ASSIGNED TASK |
Skip every picture and copy only the lines from the one containing "The height and width of the screenshot is (775, 573)." to the final line of the records below.

DATA TO USE |
********

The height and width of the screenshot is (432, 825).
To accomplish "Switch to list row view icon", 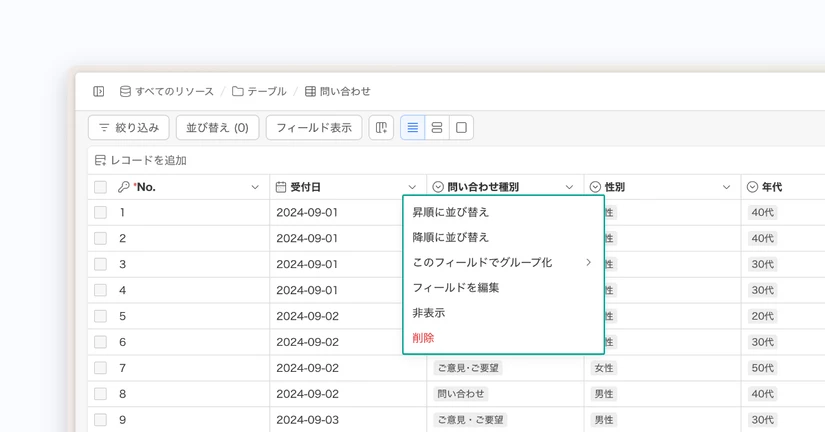I will (412, 127).
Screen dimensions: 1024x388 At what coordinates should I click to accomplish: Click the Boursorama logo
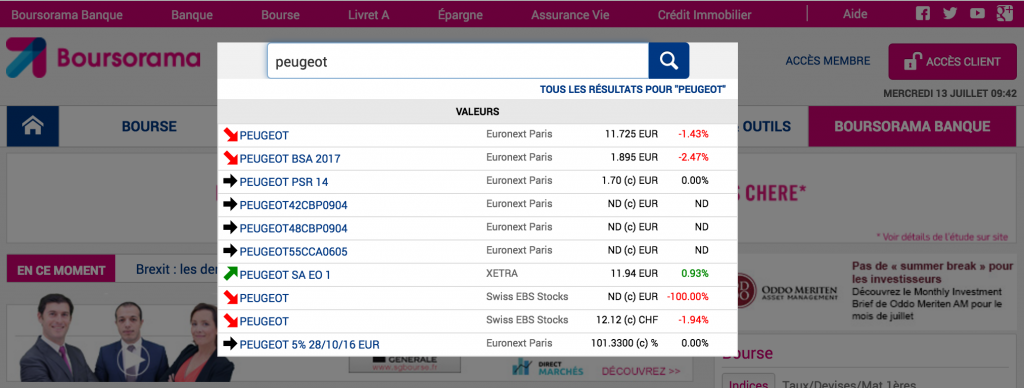pos(103,58)
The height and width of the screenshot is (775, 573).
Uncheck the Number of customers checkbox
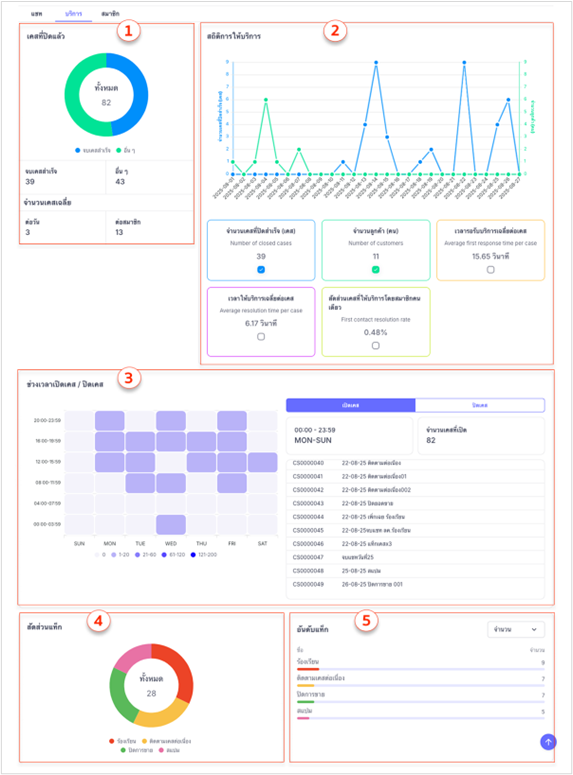(x=376, y=269)
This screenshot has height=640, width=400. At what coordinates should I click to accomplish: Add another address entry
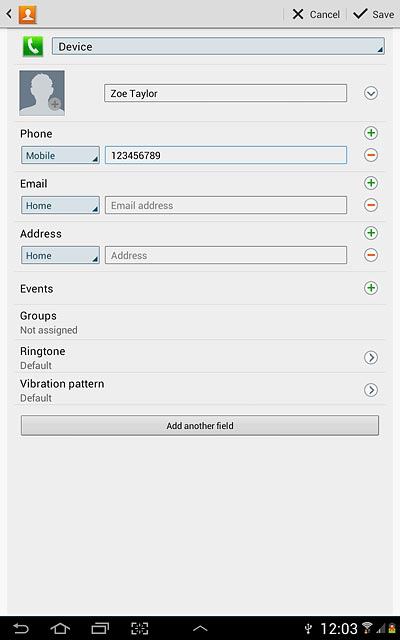coord(371,233)
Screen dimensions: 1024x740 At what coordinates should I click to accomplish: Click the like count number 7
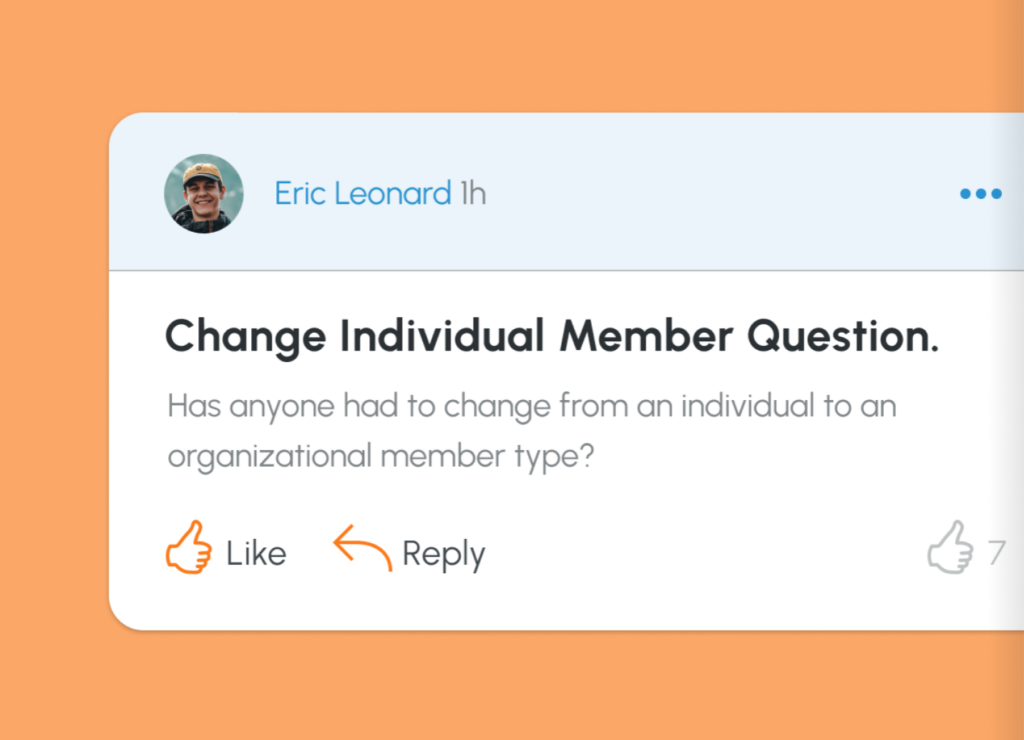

********

ANSWER BOX |
The height and width of the screenshot is (775, 573).
Uncheck the Number of customers checkbox
(x=376, y=269)
This screenshot has height=640, width=400. At what coordinates should I click to accomplish: Add another address entry
coord(371,233)
Screen dimensions: 1024x740 At what coordinates should I click to accomplish: Click the like count number 7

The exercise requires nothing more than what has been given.